A Sussex County judge could have the final say in whether sheriffs in the state can make arrests. Superior Court Judge T. Henley Graves heard arguments over Delaware sheriffs’ duties as conservators of the peace March 8.
House Bill 325, signed into law in June 2012, clarified Delaware law specifying sheriffs and deputies do not have arrest powers.
Sussex County Sheriff Jeff Christopher simultaneously filed a lawsuit against county officials, seeking a declaratory judgment affirming his authority to make arrests.
In the lawsuit, Christopher asks the court to rule that he is the chief law enforcement officer in Sussex County and therefore able to carry out law-enforcement duties, including traffic stops and arrests, transporting prisoners and providing crowd control at events.
Nearly 20 people settled onto the courtroom benches behind Christopher, who sat in the front row on the defense side of the gallery. Christopher, wearing a dark suit, listened attentively throughout the proceedings and did not speak.
The other side of the gallery was filled with attorneys and reporters.
Wilmington attorney Christos Adamopoulos, representing Christopher, said sheriffs and their deputies routinely come into contact with people who have outstanding warrants issued against them.

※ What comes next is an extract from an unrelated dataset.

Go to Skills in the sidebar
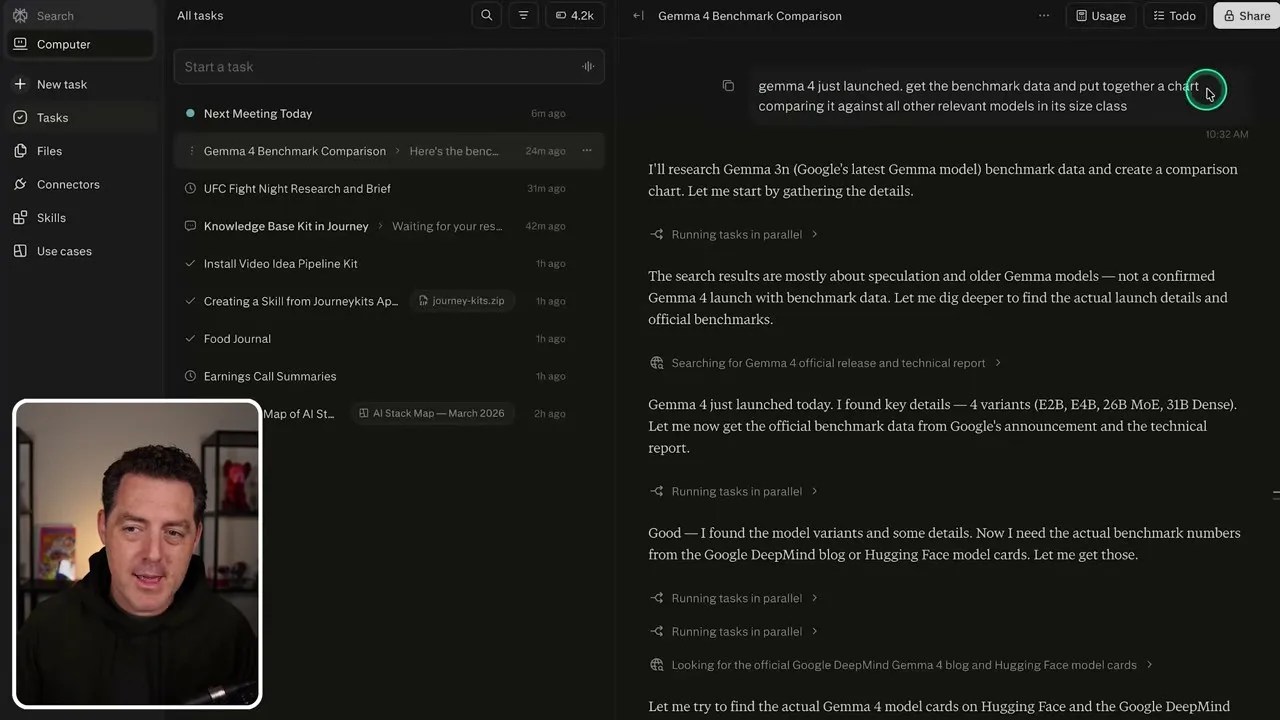The width and height of the screenshot is (1280, 720). [51, 218]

He said Delaware would be a safer place if sheriffs were allowed to arrest criminals.
Graves interrupted Adamopoulos. “Is that the issue?” he asked. “Delaware would be a safer place without crime.”

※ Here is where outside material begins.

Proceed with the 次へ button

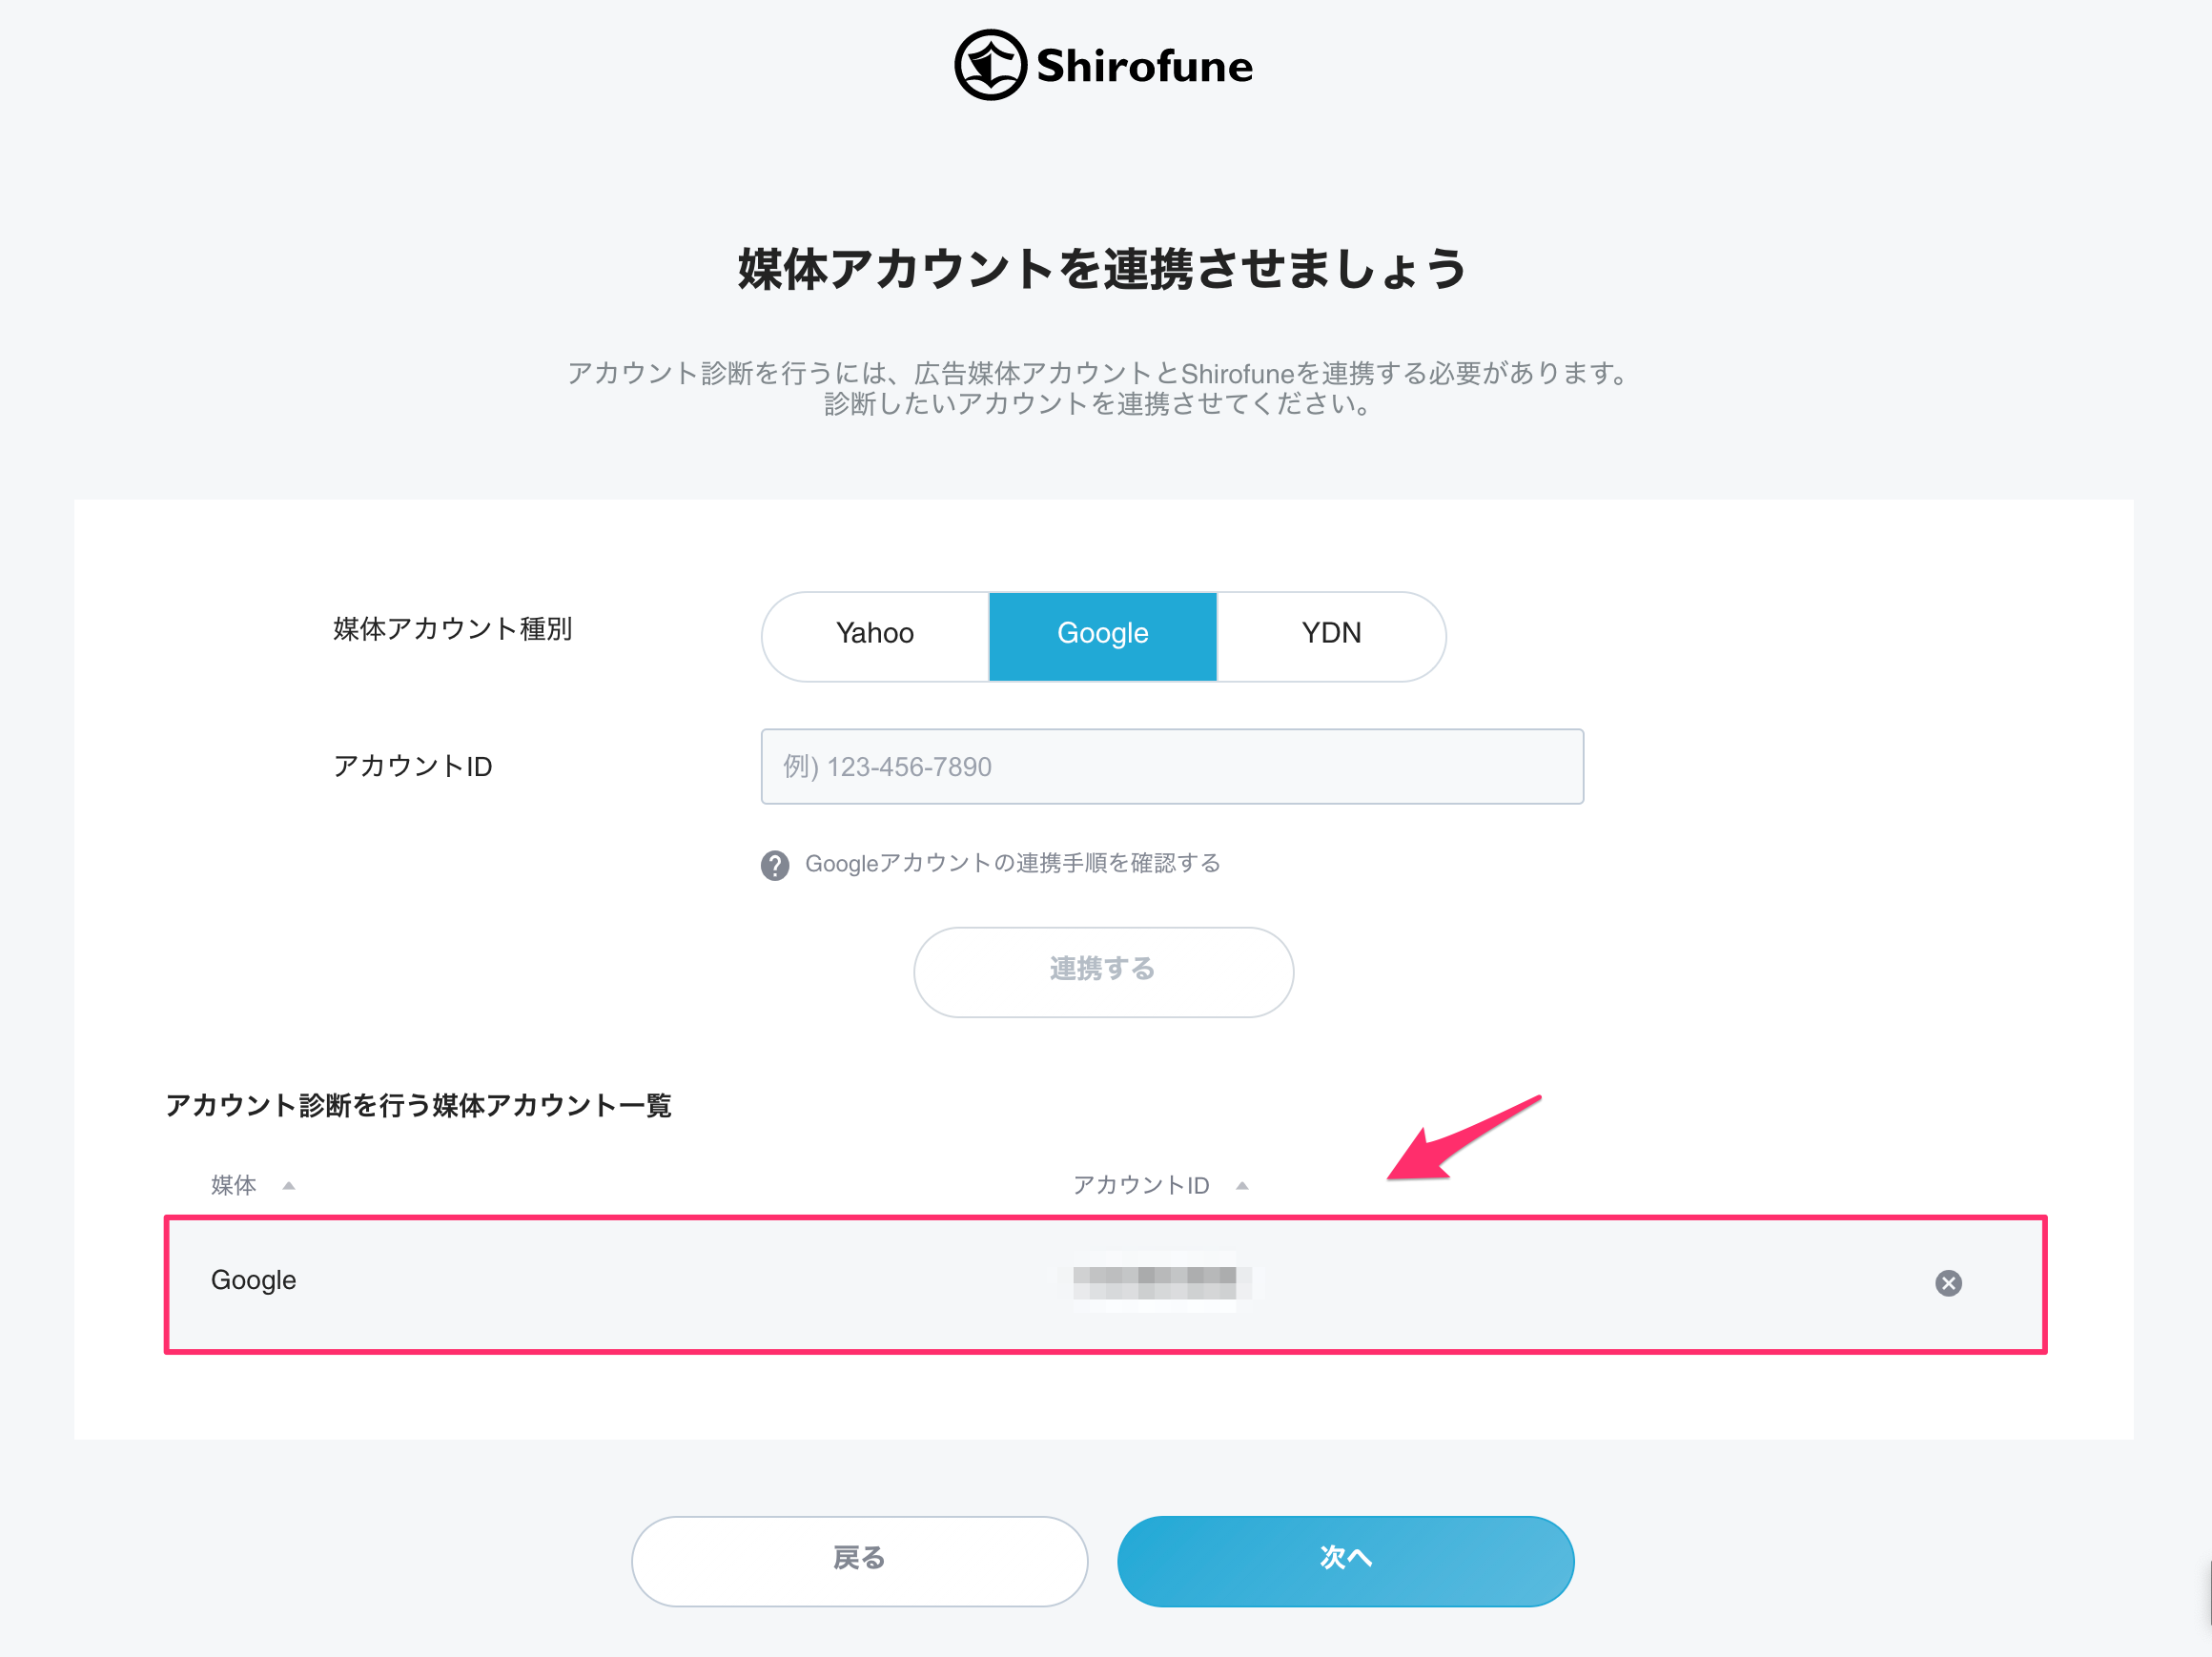(1345, 1561)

Adamopoulos dropped the argument and proceeded to offer a definition of conservator of the peace.
In the current Delaware Constitution, codified in 1897, the sheriff is considered a conservator of the peace, along with judges and the attorney general.
Adamopoulos said, based on his research of case law and Black’s Law Dictionary, conservators of the peace have powers of arrest. “It’s a distinguishing feature of conservators of the peace,” he said. “We believe it’s not a controversial question.”
“Do I have arrest powers?” Graves asked.
“Yes,” Adamopoulos said. “As a matter of constitutional law, they all have access to the same body of law, the same body of rights.”
Delaware Constitution says the sheriff is a conservator of the peace, and case law says the conservator of the peace has powers of arrest, Adamopoulos said. “If anyone wants to change it, the route is a constitutional amendment,” he said.
Adamopoulos said there is no case law to support the argument that the sheriff is only an administrator of the court.
Deputy Attorney General Edward Black, who is representing the state, said the Delaware Constitution does not enumerate the powers of the sheriff, and common law powers are subject to change by legislative action.
“This case is a verbal Trojan horse,” Black said. He said the sheriff is trying to sneak arrest powers through the court, thus changing the Delaware Constitution.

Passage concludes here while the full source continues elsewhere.